XXVIII. Dua puluh Dalapan

33 2 0
                                    

PERINGATAN!!!

MOHON PARA PEMBACA DIBAWAH UMUR 18+ CERITA INI MENGANDUNG ADEGAN DEWASA!

DIMOHON KEBIJAKSANAANNYA!





Hari ini dari pagi hingga sore ada banyak sekali pekerjaan yang harus ia tangani dikarenakan ketidakhadiran Lingga. Ia memijat pundaknya sembari berjalan menuju kamar tidurnya yang sekarang sudah dipindahkan ke kamar miliknya yang berada di lantai atas.

Pada saat membuka kamarnya ia terkejut melihat sebuah paper bag berukuran besar tersimpan di atas kasur ranjangnya dengan merek yang besar yang semua orang tahu bahwa itu adalah salah satu merek luxury. Dan saat membukanya ada sebuah dress berwarna merah, sepatu dengan warna yang senada juga sebuah kotak buludru yang di dalamnya terdapat perhiasan. Ia membentangkan baju itu dan melihat kearah cermin dimana sepertinya ukuran baju itu pas di tubuhnya.

Tanpa berpikir panjang Kinanti langsung pergi ke kamar mandi di ujung untuk bersih-bersih dan melepaskan penatnya. Setelah selesai dengan ritualnya ia segera memakaikan baju pemberian ayahnya dan berdandan setelah mendapatkan pesan bahwa mereka akan berpesta kecil-kecilan di rumah ini.

Tepat pada pukul tujuh malam mereka mengadakan acara di luar ruangan yang ternyata telah dihias sedemikian cantiknya. Apalagi tempatnya mengarah langsung pada tanaman bunga-bunga milik ibunya. Ada berbagai macam makanan nusantara, juga kue dan minuman. Ini sangat mewah rasanya dan Kinanti tersadar bahwa ini pertama kalinya mereka mengadakan pesta lagi setelah Vera datang kehidupan dirinya dan ayahnya.

Ia duduk di samping kanan ayahnya. Dan ia tak menyangka jika ayahnya mengundang Anwar, lalu apa yang selanjutnya akan di lakukan ayahnya? Apa rencana ayahnya?

"Terima kasih sudah mengundang saya acara Pak Lingga," katanya sembari mengulurkan tangan. Dilihat dari mata Kinanti sepertinya ayahnya tak memberitahukan pada ibu tirinya itu. Karena Vera tentu sangat terkejut melihat kedatangan Anwar.

Lingga tertawa renyah sembari menerima uluran tangan pria tersebut. "Ya, sama-sama.

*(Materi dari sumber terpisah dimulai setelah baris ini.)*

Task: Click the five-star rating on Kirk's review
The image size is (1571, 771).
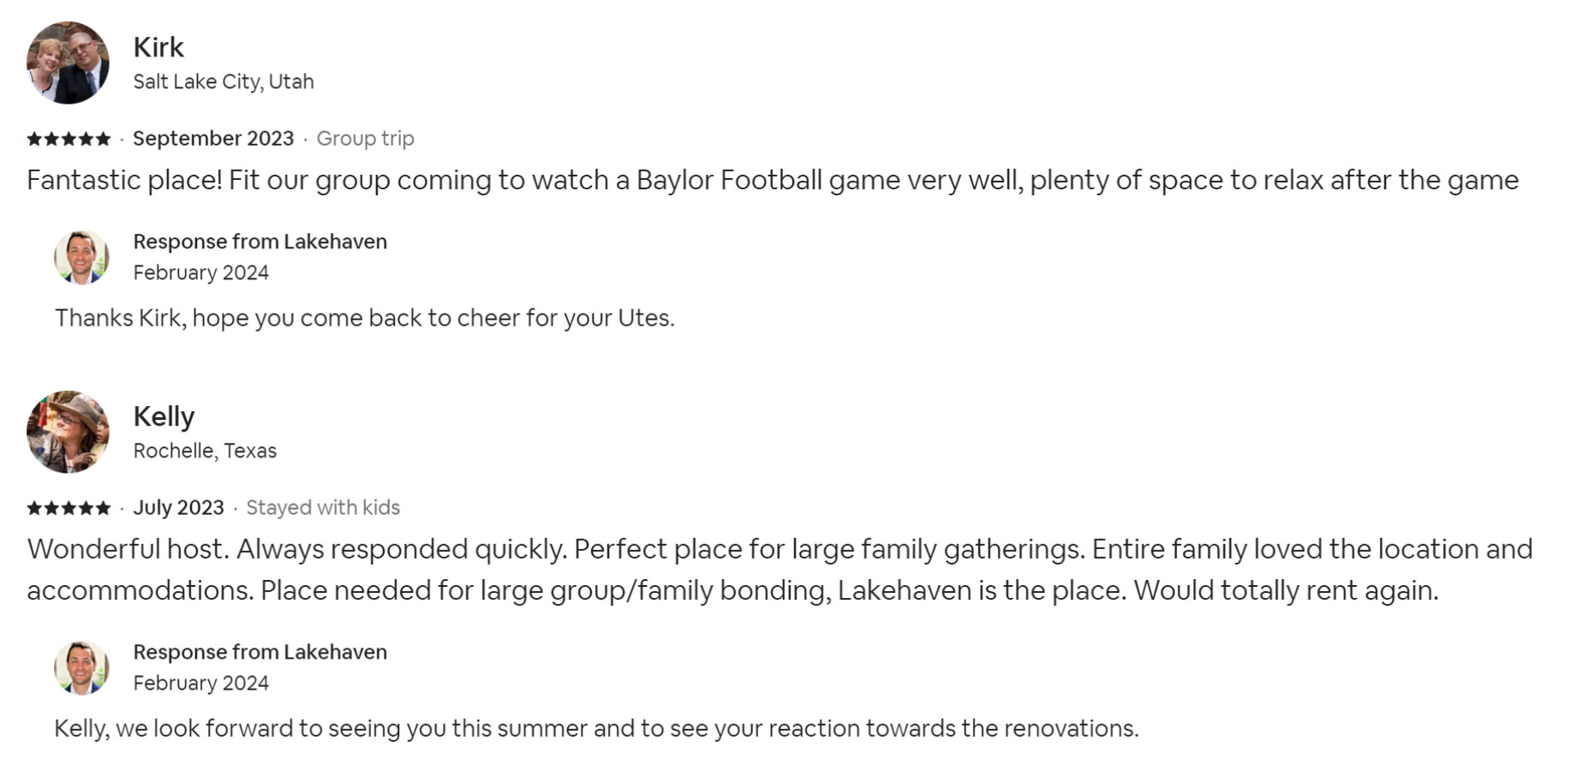Action: point(69,139)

Saya dengan sengaja mengundang kamu untuk bergabung di sini karena saya tahu bahwa kamu di rumah tak ada yang mengurus hidupmu."

Anwar tertawa canggung menanggapi candaan Lingga. Benar ia memang sudah bercerai sejak sepuluh tahun yang lalu, alasannya katanya karena sudah tak sejalan lagi.

"Saya bercanda. Kamu tahukan bahwa saya suka ngabodor (bercanda). Tentu saja hari ini saya undang kamu ke sini untuk merayakan hasil kerja Kinanti yang ternyata dia buat saya terkejut, dia cukup kompeten. Saya beritahu kamu karena kamu adalah orang kepercayaan saya, Anwar."

"Apanya yang kompeten," gumam Vera yang terdengar langsung oleh semua orang yang berada di sana buat mereka langsung menatap Vera dengan heran.

Sedangkan Kinanti tersenyum miring. Masuk juga kamu ke dalam lubang jebakanku...

"Ada yang ingin kamu sampaikan, Vera?" tanya Lingga dengan datar.

Anwar yang melihat dan merasakan suasana menjadi berubah, ia dengan perlahan mengambil telapak tangan Vera untuk menenangkan wanita itu. Dan ia melupakan bahwa di depannya ada Kinanti, Sandy dan Arawinda yang melihat perlakuan pria itu kepada Vera.

Sandy berdeham sebelum berkata, "Sebaiknya kita tak usah membicarakan perihal pekerjaan, Pak Lingga."

Lingga mengangguk menyetujui ucapan Sandy. "Ya, ya itu benar. Kalau begitu mari silakan duduk."

Pada saat hendak mencicipi nasi kuning, ayahnya memberinya satu sendok besar oreg tempe. "Kamu sangat suka oreg tempe, kan? Mungkin ini gak seenak masakan ibumu, tapi menurut ayah sudah lumayan cukup mendekati rasanya." Kinanti tersenyum kecil.